> TEXT SHOWN:

=-=-=

Selected
recent California newspaper editorials
by
The Associated Press
———
San Jose Mercury News:
“Even in tight times, Schwarzenegger must start on school
reforms”
First health care and
water, now education.
For Gov. Arnold Schwarzenegger, it’s a trifecta
of policy defeats in one year.
At least with health care, he gave it a good ride.
Education reform has been stuck in the stable, an opportunity wasted.
That’s a shame because, even amid a state war over budget
cuts, it’s possible to implement some recommendations of the Governor’s Committee
on Education Excellence. That won’t happen unless Schwarzenegger is willing to
saddle up.
So far, he has botched everything. Schwarzenegger’s
dilemma is obvious. He’s demanding $4.8 billion in budget cuts when the
committee is estimating it would cost $10.5 billion more — a 20 percent
increase in education spending — to enact reforms statewide.

=-=-=

> DATA EXTRACT:

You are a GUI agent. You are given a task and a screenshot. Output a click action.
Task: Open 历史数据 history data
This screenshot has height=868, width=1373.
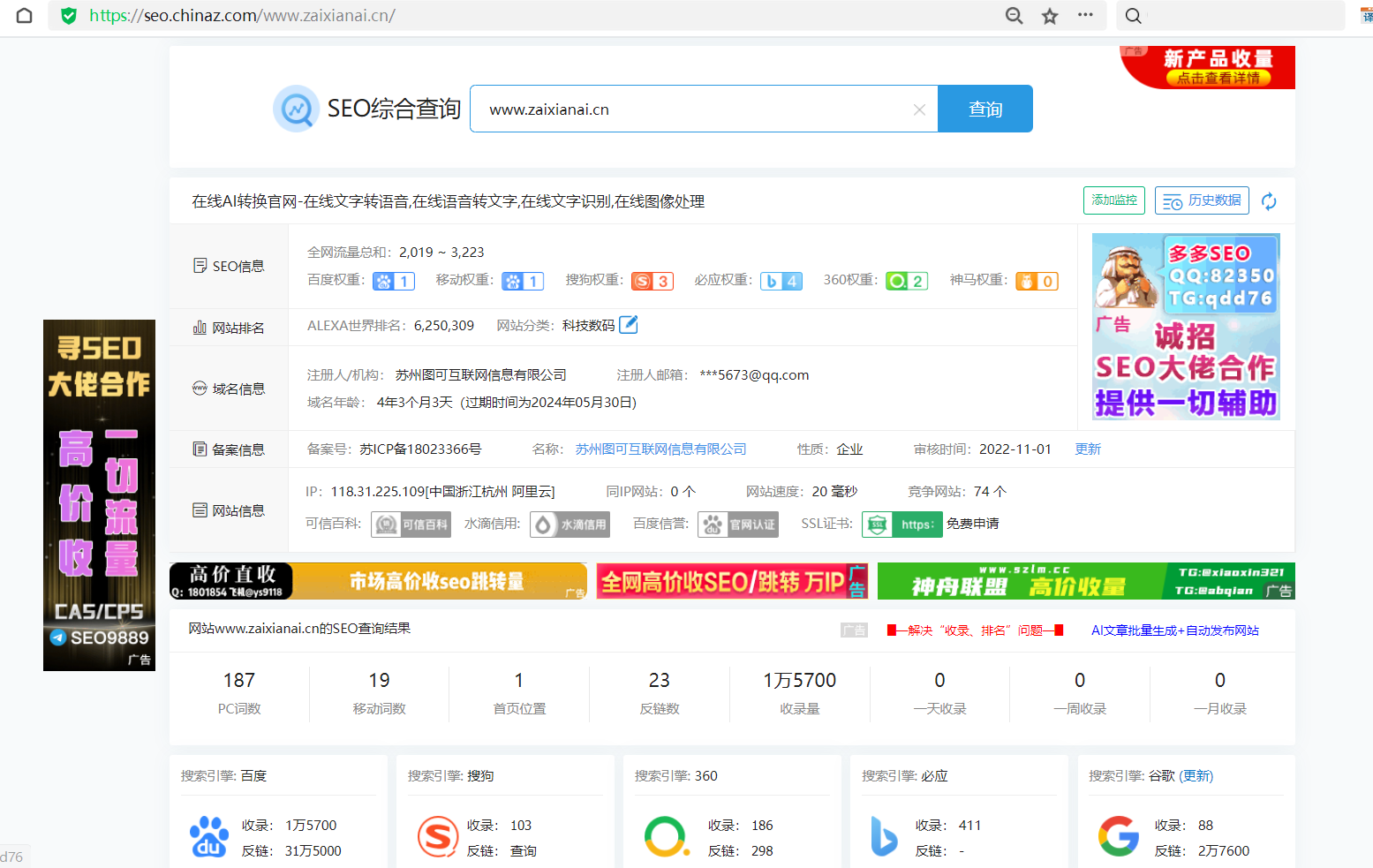pyautogui.click(x=1203, y=200)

=-=-=

> PROBLEMS TO WORK ON:
1. According to the Mercury News editorial above, how much more would it cost to enact the committee's education reforms statewide?
2. Please decide whether each statement agrees with the Mercury News editorial, answering yes or no and quoting the words that settle it. (a) The governor gave health care a good ride. (b) Schwarzenegger is demanding $10.5 billion in budget cuts. (c) The policy defeats came over two years.
3. Name every policy area the Mercury News editorial counts among the governor's defeats this year.

> ANSWERS FOR THIS EXERCISE:
1. $10.5 billion more, a 20 percent increase in education spending.

2.
(a) Yes: "At least with health care, he gave it a good ride."
(b) No: "He’s demanding $4.8 billion in budget cuts"
(c) No: "it’s a trifecta of policy defeats in one year."

3. Health care, water, education